Post-apocalyptic films are usually centered on the subject of survival, particularly of the main characters. Snowpiercer also banks on survival, but unlike other films of the genre, it plays on social reasons. The social standing of a person usually plays a backdrop in other works, as the government's regime is usually the primary reason for revolution. However, Snowpiercer focuses on those issues as the reason, because the way I see it, in their world, everything is held constant. They're all inside a train, and fighting to survive the cold. It can't be because of the government, because there is no government; they all adore Wilford (the creator of Snowpiercer), and somewhat established a rather flimsy system. The film describes the back car residents as stowaways - does that mean that everyone else has bought their right to live inside? If they did, how do they make more money? There's no use for any kind of trade; in fact they're living off using their prime resources, technologies that they develop or vastly improve on whilst inside the vehicle. The only possible work inside the train are manual jobs that involve health, education, food, and leisure. There isn't even a use for warfare because who are they going to fight? In the long term, everything is held constant inside the train. You can't buy anything because any kind of exchange will be fruitless (and if they did work on exchange, it will just cause chaos). As the film explicitly pointed out, the train hasn't stopped moving, which means that there is no way in or out, nor are there also any possibilities for outside interaction. So it was really the maltreatment that the residents experienced that led them to revolt, a maltreatment that is further expanded in latter scenes of the film.

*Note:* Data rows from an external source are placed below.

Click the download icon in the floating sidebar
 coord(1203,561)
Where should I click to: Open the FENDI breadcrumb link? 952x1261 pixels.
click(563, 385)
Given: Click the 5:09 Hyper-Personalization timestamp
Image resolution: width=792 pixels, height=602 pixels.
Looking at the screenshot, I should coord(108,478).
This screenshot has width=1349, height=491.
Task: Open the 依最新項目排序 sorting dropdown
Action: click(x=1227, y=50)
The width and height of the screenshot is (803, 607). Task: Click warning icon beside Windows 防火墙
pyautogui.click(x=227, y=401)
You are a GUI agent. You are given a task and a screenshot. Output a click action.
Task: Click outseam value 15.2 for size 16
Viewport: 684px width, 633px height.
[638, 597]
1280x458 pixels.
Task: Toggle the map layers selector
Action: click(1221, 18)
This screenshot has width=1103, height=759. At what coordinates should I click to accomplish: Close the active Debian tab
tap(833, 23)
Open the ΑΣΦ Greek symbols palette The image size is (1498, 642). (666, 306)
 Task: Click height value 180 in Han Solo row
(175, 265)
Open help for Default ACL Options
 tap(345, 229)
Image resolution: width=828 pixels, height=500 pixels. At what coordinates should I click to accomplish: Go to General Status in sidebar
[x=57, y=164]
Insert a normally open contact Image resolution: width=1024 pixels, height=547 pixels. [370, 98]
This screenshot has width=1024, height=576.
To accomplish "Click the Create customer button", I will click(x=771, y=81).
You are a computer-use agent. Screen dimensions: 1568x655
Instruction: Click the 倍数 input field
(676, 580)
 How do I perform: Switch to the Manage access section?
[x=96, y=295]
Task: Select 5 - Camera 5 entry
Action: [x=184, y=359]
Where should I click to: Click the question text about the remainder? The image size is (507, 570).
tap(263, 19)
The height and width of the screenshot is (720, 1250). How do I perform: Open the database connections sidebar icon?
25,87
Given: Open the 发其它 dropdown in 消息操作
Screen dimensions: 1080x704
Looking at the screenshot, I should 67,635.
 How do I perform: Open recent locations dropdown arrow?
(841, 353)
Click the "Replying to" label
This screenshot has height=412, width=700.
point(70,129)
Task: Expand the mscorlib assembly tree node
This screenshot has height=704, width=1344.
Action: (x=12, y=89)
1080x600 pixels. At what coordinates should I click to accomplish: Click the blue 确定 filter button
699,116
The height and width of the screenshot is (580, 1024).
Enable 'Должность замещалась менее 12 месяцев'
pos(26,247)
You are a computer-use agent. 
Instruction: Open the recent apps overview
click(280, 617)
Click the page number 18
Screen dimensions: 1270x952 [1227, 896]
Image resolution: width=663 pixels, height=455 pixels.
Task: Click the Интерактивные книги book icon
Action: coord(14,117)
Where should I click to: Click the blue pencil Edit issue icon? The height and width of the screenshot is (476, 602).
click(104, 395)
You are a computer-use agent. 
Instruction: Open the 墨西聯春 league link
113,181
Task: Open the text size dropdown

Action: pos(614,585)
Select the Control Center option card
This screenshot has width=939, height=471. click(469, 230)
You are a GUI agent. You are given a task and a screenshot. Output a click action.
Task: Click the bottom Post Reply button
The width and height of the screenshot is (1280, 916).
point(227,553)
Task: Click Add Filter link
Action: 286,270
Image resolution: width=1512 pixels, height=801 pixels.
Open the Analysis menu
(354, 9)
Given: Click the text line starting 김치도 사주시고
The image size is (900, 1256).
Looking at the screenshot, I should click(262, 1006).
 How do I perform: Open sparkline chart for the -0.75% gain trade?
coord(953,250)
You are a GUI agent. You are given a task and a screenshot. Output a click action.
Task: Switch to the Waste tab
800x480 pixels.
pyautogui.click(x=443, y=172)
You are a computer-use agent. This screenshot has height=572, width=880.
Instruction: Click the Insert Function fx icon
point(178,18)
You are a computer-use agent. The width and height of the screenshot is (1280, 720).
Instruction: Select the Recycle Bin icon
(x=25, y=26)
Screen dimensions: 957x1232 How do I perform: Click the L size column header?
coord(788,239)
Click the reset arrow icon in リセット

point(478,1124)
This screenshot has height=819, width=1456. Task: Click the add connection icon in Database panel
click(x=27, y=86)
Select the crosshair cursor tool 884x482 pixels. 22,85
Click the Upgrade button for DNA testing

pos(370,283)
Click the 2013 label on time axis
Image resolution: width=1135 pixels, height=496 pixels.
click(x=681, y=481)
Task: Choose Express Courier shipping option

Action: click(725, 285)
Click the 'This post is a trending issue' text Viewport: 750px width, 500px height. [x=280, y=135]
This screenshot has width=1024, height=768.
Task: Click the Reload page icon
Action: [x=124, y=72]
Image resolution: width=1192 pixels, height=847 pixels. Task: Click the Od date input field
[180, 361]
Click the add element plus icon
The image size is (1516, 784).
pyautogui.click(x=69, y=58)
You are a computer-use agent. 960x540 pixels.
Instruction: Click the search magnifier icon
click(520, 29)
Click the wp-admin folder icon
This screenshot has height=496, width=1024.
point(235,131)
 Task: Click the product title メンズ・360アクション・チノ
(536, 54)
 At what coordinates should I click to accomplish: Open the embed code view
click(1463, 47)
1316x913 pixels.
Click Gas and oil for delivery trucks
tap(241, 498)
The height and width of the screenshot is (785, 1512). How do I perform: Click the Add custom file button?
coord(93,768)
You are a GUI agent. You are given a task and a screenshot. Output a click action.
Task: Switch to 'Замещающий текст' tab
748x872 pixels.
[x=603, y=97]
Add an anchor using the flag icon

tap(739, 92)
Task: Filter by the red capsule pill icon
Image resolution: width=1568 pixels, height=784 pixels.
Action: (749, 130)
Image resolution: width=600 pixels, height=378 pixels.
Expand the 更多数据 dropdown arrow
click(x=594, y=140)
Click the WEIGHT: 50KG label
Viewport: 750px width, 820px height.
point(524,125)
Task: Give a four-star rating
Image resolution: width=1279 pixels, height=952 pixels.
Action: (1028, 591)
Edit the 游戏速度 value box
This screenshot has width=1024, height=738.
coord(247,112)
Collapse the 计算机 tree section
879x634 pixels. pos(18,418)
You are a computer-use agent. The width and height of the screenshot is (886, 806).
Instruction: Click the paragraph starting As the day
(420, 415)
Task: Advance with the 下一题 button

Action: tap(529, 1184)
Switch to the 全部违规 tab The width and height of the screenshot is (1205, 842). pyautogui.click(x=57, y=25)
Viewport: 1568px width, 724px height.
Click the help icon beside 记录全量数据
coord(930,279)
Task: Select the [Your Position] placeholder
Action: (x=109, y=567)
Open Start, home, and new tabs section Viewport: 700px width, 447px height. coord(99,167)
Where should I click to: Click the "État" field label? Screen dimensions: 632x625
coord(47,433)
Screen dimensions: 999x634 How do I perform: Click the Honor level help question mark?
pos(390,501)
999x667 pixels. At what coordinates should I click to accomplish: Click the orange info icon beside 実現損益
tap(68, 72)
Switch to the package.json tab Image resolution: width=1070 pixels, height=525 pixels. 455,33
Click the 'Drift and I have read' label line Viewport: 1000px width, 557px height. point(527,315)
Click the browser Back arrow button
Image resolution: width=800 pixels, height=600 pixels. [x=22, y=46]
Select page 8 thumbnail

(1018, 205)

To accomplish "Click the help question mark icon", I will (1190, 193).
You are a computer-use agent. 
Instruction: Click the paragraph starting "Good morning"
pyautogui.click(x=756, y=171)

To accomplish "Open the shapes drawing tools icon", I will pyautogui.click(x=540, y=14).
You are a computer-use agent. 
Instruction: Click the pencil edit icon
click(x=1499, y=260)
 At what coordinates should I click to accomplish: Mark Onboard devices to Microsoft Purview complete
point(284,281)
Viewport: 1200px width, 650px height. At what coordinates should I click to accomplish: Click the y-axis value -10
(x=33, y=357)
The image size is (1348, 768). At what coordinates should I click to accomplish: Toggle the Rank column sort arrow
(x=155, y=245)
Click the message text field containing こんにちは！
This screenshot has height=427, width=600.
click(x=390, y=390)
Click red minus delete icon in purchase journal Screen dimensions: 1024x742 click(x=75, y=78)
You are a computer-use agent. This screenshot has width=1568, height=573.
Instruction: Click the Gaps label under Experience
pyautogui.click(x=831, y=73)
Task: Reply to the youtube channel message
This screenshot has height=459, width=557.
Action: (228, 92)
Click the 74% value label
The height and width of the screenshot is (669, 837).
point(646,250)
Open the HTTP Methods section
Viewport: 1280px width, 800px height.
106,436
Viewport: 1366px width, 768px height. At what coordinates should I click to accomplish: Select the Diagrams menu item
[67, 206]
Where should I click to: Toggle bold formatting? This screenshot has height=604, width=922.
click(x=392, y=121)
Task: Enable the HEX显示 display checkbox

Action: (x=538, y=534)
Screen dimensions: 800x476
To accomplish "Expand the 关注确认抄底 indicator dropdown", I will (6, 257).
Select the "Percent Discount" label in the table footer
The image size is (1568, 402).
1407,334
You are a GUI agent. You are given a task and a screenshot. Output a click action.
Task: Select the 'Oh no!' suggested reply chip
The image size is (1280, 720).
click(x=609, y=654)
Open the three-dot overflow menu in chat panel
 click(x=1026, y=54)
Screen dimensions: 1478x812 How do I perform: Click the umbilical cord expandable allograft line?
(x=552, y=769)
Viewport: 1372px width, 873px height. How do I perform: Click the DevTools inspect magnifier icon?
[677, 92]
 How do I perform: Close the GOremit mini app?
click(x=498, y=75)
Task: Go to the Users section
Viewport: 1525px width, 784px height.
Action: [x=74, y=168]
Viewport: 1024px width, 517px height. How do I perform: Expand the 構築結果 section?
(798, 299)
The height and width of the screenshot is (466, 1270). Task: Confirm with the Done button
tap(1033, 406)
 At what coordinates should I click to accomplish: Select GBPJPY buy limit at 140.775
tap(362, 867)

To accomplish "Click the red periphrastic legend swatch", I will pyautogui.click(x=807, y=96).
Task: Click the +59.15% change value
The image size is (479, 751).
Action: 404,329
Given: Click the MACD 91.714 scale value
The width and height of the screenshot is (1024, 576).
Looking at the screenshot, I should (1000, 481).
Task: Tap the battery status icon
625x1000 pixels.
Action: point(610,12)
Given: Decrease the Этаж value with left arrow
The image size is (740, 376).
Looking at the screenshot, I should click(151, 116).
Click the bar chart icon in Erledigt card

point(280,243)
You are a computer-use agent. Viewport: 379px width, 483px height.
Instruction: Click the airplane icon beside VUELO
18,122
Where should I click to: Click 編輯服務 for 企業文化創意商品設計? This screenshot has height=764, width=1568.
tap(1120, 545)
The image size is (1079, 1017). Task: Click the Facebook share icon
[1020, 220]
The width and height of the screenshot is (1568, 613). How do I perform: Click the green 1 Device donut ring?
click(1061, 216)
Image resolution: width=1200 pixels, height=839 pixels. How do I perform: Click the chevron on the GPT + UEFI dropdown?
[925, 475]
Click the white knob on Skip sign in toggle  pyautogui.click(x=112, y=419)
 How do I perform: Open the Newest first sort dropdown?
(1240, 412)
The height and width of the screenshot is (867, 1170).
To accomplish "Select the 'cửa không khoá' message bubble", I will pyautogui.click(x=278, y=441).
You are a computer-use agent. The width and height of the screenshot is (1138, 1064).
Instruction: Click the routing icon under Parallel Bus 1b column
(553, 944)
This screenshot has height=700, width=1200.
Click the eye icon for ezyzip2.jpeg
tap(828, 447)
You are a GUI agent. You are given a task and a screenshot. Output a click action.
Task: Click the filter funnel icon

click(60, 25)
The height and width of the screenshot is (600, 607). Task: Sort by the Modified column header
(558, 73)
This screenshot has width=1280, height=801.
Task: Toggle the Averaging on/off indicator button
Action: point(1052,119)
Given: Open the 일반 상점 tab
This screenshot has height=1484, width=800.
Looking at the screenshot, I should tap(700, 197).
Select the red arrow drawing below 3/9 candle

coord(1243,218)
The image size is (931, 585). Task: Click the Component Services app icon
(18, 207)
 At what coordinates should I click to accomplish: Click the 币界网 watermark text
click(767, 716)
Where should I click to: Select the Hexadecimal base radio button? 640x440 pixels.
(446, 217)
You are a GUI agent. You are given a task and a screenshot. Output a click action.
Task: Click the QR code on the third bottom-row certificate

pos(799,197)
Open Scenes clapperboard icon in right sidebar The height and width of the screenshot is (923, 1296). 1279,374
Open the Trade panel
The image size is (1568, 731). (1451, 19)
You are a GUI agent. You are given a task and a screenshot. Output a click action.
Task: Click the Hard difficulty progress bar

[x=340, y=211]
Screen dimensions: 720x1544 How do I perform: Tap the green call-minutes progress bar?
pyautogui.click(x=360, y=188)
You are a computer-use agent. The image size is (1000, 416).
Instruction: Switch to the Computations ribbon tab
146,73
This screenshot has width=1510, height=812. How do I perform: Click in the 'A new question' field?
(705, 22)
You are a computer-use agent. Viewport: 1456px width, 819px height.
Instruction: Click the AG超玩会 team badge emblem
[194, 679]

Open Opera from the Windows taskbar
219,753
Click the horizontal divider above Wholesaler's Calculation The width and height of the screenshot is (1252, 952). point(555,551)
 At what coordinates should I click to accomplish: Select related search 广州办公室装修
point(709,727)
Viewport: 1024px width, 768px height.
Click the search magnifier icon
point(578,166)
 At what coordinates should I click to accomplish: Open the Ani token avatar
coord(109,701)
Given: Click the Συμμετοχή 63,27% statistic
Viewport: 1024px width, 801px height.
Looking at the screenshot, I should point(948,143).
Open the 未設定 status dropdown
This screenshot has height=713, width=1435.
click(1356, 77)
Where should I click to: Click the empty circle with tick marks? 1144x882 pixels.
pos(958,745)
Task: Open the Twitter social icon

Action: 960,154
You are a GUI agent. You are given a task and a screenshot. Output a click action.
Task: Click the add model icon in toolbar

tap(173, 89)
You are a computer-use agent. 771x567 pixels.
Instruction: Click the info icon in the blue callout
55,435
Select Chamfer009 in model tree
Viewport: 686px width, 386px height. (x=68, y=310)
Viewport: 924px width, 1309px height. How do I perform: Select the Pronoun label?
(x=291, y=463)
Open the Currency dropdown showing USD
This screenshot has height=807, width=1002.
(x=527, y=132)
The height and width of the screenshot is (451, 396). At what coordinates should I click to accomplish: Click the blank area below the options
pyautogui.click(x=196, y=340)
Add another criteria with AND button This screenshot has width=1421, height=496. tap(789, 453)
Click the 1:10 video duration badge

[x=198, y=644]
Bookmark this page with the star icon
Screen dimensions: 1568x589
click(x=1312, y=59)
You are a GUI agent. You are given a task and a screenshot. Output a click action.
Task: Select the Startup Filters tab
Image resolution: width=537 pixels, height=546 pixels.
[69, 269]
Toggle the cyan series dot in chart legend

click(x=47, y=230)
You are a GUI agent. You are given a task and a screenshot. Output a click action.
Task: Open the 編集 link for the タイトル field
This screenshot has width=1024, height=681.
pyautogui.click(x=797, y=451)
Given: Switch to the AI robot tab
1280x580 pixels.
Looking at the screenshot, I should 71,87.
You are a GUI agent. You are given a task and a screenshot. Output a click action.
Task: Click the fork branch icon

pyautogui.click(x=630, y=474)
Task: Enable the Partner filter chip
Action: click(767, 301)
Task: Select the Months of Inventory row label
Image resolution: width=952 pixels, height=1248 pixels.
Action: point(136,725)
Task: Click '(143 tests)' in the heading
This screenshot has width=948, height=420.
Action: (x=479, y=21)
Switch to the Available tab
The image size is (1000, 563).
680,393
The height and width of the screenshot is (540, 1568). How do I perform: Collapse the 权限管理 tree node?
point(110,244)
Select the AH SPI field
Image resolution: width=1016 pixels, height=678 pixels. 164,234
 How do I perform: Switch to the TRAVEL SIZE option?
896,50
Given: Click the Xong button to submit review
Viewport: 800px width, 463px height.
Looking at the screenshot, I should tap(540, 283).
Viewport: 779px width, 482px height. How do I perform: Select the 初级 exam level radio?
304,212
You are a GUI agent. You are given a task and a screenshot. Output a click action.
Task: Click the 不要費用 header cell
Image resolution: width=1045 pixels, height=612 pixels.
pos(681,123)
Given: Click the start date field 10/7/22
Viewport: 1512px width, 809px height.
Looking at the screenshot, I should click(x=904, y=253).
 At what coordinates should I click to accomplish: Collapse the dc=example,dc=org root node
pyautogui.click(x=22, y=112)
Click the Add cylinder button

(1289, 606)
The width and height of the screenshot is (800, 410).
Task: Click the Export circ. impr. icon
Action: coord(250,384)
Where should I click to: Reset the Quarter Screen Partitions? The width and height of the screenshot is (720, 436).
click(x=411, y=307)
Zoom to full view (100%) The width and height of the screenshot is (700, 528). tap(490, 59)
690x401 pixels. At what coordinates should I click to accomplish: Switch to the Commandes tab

As the film progressed, there are a lot of plot holes that emerged, but it still didn't hinder the unpredictability that Snowpiercer was able to establish. As the characters go through the train, we're never really sure of what could cross their path - both the danger and the amazement of it. We're given glimpses of the content in some of the cars, and they hold surprises of their own. The film itself is unpredictable in a way that we're not entirely sure of what to expect, but as each scene played out, there was always that constant hunger for survival, to see their plan throughout even with any danger that they faced. Scenes were shot in conflict with each other, depending on the tone that the film was currently in. Most of the scenes that stood out for me were midway the film, particularly the school car and the tunnel scene. The color palette complimented these shots; it provided the scene with the right mood, the right atmosphere, the right emotion that you're supposed to get, whether if in awe, in daze, or simply sensing some kind of danger.
Although there were many plot holes, Snowpiercer was still an interesting film. The translator machine could have been a little louder and clearer; it was hard to understand mumbling at a low tone, for one. I didn't expect it to end the way it did, but that's what makes it unpredictable.
Final Word: There was so much hype surrounding Snowpiercer. The film was indeed good, but was it really that good?